▶ **Assignment**
For the word "caption", find each line in the entries where it occurs and copy that line.

====

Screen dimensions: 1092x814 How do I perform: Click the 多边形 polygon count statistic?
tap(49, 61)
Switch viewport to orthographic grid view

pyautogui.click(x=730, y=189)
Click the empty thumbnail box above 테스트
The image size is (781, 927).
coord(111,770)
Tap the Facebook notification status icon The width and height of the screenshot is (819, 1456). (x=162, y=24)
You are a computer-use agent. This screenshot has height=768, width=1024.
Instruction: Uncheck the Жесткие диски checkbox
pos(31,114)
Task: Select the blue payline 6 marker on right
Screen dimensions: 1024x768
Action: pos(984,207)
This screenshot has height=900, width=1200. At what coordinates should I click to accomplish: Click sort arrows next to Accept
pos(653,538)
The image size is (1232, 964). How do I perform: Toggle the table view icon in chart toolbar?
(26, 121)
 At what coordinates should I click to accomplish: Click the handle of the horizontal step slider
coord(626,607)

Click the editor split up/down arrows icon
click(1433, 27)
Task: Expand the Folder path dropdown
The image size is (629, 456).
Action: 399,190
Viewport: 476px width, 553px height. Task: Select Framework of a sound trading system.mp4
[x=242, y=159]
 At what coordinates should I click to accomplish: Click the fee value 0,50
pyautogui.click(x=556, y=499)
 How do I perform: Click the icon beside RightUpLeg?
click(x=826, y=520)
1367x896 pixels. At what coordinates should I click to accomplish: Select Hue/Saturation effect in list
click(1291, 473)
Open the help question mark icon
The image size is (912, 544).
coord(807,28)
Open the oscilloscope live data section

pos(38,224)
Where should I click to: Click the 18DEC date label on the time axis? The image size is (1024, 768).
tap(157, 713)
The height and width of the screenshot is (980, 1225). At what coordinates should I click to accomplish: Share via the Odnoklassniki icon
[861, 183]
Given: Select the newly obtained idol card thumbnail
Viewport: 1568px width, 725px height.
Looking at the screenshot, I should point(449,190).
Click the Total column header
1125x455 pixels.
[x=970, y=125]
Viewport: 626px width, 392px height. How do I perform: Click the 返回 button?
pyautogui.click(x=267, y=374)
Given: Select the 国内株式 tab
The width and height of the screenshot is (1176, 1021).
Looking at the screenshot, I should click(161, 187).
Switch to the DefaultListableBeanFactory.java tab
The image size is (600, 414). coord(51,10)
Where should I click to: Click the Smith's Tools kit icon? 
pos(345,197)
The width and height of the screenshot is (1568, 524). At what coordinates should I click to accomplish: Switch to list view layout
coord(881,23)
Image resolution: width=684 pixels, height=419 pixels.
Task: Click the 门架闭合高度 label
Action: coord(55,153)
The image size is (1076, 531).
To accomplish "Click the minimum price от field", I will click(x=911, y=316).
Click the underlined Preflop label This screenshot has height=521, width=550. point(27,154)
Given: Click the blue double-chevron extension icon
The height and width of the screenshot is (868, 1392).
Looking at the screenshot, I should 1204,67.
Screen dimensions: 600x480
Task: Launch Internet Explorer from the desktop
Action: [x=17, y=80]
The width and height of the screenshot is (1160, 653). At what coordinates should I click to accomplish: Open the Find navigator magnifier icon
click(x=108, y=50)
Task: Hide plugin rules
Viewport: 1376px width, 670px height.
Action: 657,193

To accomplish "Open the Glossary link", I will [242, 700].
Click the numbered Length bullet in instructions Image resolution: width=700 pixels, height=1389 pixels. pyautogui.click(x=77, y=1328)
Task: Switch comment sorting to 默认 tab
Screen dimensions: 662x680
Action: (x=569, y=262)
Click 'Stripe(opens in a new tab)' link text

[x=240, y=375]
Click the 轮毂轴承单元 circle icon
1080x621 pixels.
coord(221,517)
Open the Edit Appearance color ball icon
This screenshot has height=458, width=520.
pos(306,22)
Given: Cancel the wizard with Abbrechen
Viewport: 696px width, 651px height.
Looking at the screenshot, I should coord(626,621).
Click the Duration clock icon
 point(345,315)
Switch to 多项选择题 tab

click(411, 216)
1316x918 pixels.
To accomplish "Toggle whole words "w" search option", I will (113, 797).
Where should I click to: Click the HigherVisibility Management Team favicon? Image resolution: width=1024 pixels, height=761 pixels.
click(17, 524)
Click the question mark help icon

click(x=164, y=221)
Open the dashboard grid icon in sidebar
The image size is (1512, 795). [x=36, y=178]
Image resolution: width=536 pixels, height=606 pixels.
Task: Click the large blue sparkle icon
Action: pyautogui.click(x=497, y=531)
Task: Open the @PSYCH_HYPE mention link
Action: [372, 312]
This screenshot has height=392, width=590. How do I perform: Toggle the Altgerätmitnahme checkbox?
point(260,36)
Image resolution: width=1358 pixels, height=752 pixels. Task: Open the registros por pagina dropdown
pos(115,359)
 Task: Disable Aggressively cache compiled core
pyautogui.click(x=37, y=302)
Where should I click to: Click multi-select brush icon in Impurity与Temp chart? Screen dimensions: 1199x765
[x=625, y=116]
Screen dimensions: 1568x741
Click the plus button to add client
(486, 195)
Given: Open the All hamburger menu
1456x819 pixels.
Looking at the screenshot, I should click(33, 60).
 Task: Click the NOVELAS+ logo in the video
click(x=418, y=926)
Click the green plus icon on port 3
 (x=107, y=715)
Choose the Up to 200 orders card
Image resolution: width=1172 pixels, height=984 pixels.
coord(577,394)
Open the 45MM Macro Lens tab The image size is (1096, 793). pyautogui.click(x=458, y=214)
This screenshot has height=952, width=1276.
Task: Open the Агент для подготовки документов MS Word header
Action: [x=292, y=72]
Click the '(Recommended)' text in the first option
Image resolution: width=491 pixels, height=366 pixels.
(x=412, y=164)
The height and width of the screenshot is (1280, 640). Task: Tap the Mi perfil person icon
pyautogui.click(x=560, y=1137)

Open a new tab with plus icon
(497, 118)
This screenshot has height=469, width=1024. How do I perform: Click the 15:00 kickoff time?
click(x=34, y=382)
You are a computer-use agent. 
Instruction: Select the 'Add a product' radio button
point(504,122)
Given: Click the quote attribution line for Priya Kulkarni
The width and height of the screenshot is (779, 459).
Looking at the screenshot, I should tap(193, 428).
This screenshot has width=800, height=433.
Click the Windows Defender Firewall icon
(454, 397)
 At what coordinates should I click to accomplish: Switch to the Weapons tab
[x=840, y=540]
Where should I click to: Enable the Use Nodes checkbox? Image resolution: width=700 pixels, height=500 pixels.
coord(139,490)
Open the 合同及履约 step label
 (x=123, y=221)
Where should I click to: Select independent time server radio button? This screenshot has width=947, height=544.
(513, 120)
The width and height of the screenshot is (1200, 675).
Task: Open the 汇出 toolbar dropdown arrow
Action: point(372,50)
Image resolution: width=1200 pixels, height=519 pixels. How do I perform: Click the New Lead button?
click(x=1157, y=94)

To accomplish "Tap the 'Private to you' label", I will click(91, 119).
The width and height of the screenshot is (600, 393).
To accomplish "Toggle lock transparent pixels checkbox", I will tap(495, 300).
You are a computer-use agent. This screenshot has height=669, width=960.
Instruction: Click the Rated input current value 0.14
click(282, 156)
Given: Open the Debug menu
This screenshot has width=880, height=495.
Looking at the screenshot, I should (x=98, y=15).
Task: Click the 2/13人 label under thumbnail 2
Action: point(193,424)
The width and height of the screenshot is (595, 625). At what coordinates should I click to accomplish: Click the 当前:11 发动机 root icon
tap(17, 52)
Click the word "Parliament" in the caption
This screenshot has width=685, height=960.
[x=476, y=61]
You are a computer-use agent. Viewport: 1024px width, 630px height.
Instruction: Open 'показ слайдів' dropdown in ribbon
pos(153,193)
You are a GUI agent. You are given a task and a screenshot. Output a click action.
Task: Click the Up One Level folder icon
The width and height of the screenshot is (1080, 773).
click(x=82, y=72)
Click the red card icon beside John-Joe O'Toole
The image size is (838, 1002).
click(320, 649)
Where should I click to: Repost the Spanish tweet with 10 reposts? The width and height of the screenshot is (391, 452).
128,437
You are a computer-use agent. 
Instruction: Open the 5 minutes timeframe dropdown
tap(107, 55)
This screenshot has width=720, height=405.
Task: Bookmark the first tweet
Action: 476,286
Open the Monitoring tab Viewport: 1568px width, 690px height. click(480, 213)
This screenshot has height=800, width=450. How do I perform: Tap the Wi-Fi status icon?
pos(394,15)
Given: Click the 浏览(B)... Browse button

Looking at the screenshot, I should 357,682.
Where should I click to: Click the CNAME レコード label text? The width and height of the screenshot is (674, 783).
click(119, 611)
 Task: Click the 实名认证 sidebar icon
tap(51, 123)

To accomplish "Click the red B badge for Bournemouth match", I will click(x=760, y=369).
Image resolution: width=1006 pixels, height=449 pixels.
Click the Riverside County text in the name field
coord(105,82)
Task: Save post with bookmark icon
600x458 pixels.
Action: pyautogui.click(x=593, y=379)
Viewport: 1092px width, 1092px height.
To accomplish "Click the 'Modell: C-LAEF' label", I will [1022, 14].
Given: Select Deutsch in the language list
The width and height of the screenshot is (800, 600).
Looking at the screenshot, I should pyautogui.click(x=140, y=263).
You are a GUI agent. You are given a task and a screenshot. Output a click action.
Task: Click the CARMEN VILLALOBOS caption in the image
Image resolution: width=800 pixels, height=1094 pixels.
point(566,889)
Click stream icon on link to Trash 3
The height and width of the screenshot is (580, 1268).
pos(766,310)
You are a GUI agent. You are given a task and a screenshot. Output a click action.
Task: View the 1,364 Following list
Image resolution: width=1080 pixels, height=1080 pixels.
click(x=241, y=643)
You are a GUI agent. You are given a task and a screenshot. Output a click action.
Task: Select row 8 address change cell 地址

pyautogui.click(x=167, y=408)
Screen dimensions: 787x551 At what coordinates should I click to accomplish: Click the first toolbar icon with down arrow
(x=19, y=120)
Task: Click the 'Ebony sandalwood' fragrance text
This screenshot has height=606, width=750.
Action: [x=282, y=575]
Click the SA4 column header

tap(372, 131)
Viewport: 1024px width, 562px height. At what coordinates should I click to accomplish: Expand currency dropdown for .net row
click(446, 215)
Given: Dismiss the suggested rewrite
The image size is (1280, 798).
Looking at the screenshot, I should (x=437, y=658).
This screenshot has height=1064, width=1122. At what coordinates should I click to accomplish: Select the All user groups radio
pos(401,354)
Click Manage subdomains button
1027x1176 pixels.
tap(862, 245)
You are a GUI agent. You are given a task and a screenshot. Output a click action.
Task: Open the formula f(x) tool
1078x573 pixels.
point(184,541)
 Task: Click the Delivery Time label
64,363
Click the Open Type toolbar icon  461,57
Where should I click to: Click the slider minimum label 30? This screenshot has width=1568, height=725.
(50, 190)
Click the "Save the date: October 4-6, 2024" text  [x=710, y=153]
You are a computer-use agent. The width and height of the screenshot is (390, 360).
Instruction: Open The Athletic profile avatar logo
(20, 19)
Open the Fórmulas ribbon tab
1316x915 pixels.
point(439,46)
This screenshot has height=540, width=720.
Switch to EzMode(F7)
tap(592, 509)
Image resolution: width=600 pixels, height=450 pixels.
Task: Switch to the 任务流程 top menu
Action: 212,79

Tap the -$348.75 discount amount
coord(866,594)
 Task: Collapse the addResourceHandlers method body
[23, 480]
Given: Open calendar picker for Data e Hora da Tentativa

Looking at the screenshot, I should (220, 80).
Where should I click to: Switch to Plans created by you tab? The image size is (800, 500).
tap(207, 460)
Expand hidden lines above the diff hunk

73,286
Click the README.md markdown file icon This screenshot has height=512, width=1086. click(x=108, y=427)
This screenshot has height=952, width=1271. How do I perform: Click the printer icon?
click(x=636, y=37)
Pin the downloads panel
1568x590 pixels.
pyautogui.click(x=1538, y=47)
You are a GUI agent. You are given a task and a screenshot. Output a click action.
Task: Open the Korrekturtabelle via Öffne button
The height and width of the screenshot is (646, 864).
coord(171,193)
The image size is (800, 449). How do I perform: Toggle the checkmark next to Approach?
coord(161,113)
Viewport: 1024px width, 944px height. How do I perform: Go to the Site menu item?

====

▶ **Response for this exercise**
Click the word "Parliament" in the caption
Task: Click the CARMEN VILLALOBOS caption in the image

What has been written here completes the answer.